More precisely - I've had the idea of such a tool for a long time, then I wrote an implementation for my employer, I liked it and decided to implement the same idea in open source.
You can see that your http request arrived to the server 12ms after it departed from the client, even if the client's and server's clocks are off by 3 hours.

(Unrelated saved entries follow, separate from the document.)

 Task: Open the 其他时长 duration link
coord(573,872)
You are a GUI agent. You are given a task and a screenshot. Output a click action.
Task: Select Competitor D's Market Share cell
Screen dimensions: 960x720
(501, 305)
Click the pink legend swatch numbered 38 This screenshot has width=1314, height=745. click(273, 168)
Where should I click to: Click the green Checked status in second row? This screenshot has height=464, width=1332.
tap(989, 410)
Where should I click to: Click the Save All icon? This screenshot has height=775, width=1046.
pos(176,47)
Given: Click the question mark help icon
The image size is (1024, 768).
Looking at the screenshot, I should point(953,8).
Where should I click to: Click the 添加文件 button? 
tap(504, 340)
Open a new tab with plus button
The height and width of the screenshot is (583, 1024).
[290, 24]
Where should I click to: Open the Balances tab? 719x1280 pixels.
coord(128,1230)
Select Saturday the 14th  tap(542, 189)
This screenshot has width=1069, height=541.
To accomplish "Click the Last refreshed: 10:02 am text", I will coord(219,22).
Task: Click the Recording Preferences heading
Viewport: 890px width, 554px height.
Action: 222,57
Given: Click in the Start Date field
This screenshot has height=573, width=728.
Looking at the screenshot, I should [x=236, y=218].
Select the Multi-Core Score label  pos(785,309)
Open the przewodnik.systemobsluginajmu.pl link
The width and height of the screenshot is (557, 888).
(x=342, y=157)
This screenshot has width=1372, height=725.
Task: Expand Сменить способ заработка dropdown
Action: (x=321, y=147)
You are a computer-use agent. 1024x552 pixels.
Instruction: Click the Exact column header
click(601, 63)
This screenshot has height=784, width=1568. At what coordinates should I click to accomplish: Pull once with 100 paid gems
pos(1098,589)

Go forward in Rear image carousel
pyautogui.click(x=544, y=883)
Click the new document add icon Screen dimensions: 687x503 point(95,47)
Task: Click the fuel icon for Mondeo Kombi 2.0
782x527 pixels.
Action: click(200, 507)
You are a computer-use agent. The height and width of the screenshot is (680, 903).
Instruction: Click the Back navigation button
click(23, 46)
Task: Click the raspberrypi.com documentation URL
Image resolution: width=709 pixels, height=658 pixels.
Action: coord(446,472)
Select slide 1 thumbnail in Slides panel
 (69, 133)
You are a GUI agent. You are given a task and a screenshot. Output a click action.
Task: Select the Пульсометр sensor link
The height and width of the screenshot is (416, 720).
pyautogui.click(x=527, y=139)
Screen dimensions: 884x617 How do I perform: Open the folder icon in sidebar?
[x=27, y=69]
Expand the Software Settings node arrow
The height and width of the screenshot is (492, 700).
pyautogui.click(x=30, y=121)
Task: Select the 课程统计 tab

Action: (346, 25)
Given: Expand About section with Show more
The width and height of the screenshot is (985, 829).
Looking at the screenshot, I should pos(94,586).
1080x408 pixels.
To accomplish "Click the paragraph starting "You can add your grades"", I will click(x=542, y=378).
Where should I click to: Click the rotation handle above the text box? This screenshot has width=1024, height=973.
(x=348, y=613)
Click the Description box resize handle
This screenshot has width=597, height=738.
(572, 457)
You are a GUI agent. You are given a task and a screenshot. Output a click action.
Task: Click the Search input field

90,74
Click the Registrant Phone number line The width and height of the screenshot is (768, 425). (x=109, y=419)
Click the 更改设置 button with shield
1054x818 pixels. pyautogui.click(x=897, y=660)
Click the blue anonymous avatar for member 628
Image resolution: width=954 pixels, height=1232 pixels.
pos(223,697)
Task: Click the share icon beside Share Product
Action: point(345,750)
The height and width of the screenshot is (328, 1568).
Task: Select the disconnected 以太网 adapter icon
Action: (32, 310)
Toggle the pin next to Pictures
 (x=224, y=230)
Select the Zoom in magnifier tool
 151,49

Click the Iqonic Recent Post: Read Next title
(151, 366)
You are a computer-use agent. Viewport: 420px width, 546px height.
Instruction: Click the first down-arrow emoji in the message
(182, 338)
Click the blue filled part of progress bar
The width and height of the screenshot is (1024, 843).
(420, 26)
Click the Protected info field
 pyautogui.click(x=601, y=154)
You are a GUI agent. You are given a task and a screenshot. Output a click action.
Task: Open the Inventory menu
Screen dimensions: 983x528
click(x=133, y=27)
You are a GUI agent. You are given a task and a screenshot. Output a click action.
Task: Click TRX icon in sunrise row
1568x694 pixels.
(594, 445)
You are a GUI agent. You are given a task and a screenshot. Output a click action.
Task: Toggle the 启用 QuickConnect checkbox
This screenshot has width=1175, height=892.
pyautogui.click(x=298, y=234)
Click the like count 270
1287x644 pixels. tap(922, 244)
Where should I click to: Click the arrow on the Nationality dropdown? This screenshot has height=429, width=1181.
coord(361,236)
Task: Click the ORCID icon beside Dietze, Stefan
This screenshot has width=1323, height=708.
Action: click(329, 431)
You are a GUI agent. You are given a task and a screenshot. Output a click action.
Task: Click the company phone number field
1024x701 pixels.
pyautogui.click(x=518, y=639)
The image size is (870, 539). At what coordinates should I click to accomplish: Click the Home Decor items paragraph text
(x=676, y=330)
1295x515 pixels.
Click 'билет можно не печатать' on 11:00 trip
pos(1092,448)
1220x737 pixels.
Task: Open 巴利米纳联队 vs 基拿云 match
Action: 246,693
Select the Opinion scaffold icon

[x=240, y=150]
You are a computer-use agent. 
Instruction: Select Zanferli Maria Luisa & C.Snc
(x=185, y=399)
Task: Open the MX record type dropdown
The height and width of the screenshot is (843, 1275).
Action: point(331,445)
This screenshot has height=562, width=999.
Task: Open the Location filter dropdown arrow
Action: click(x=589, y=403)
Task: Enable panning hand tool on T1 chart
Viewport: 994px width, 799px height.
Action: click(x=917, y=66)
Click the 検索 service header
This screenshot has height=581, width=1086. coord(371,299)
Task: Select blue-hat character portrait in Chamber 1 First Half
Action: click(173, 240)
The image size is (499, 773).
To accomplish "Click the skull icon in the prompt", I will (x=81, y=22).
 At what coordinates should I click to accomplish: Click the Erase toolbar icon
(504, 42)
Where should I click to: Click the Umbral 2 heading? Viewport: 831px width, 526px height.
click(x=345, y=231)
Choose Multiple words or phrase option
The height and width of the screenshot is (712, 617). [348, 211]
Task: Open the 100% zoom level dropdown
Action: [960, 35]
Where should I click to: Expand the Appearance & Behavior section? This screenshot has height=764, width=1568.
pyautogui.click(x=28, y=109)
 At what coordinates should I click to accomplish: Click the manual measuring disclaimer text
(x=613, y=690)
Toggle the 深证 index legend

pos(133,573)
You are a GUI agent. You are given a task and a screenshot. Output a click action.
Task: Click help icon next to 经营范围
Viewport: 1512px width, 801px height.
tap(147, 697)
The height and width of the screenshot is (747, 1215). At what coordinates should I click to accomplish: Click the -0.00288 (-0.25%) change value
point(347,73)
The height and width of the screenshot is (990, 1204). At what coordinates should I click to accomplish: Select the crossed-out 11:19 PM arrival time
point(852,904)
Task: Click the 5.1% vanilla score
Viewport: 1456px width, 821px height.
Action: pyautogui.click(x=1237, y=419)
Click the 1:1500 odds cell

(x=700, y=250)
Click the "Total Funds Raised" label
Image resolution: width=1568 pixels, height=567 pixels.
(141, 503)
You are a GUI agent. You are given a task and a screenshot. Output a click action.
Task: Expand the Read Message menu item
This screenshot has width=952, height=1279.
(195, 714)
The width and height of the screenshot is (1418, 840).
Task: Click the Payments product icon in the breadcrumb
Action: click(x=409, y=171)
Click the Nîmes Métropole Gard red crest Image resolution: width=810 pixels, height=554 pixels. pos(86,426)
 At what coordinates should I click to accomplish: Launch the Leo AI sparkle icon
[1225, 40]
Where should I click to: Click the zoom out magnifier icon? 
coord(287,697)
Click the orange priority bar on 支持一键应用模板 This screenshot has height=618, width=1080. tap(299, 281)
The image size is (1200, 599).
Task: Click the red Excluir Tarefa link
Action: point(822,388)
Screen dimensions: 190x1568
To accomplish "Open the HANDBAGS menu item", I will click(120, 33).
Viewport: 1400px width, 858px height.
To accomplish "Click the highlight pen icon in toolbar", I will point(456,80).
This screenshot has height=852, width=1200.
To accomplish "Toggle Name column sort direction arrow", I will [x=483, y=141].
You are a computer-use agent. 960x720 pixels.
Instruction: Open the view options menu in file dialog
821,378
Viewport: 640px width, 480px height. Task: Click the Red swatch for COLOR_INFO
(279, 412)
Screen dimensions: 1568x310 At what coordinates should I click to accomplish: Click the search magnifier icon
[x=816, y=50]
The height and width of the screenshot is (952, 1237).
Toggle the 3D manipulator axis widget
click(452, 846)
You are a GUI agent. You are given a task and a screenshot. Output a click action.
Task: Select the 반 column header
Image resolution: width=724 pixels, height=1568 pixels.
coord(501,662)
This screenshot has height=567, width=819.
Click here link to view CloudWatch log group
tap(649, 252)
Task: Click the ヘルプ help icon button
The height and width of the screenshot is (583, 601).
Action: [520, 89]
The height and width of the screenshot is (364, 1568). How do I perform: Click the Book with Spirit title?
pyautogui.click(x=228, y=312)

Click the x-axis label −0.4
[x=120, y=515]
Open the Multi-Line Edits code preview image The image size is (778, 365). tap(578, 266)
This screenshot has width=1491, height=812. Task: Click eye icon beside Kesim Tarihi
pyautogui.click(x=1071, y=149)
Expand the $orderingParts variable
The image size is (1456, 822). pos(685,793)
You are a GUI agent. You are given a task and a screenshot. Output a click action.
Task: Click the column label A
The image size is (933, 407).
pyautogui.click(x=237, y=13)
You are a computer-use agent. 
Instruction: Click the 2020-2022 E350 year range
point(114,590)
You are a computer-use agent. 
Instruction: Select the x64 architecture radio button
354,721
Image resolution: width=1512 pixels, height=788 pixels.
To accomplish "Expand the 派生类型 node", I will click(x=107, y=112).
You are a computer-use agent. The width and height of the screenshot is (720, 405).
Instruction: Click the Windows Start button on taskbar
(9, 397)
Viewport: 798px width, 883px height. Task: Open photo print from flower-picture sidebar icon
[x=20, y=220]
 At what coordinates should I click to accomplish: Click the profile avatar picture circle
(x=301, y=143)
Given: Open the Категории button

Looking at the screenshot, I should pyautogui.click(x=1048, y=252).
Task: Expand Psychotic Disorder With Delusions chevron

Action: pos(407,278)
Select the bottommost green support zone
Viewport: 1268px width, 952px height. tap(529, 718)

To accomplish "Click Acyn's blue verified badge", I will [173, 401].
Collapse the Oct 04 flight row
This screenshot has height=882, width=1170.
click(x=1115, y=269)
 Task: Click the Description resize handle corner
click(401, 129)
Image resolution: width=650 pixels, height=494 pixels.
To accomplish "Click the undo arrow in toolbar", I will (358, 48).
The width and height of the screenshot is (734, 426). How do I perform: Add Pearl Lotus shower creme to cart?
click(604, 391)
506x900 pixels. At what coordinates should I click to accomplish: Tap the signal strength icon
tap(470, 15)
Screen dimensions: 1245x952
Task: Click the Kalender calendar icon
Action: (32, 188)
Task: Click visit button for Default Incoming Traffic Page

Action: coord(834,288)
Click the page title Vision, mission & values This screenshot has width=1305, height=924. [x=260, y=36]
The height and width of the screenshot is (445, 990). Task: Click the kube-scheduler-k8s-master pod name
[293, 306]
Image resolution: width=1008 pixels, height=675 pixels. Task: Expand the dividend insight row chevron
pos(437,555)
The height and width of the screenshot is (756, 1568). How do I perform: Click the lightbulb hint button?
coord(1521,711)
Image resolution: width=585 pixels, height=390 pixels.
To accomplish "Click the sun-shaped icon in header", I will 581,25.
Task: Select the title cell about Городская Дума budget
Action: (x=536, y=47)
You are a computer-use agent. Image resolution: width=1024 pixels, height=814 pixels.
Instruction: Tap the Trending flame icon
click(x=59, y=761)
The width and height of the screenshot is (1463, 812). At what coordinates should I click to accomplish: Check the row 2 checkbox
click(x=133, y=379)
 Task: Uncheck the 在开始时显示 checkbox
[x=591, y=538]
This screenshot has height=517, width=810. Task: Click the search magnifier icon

Just log "Request departed" at the client and "Request arrived" at the server - you'll see their timestamps will differ by 12ms.
Or you can see that, when you were round-robining requests to 1000 machines through a message queue, the last machine received the request 1.2 seconds after the first one, so your message queue handles 830 messages/sec.
Greg is especially useful in conjunction with the timeplotters tools.
Download and unpack the distribution from here (haskell binding is available separately
on hackage - install it as cabal install greg-client
).
Launch the server.
./greg-server.sh (or greg-server.bat)
Use the client API from any machine (a single function).
For example, in Java (bindings for several other languages coming soon, or you can easily write one yourself - see [Protocol]):
Greg.log("Request " + requestId + " departed");
Or use the Java log4j appender (org.greg.client.log4j.GregAppender
).
The server will output records to stdout (redirect it somewhere yourself) in the following format (spaces are spaces, not tabs):
MACHINE CLIENT_ID GLOBAL_TIMESTAMP MESSAGE
for example:
DC03-016 SearchService 2010-11-20 14:06:35.782 Query arrived: rick astley
MACHINE
is where the record was generatedCLIENT_ID
is a user-specified identifier of the component that generated the recordGLOBAL_TIMESTAMP
is global timestamp of the record, in the server's time zoneMESSAGE
The server will do its best so that messages are logged in order of GLOBAL_TIMESTAMP
.
See ConfigurationGuide for some options, in case you need them (you probably don't, except for the option configuring server address and the CLIENT_ID).
You can restart the server at any time - clients will survive it (in the worst case, some up to 1 second's worth of log messages from the client will be lost).
Then please:
- Use it and tell me how it goes.
- Write a client in your favourite language. It's easy! Shouldn't take more than a few hours - see [Protocol].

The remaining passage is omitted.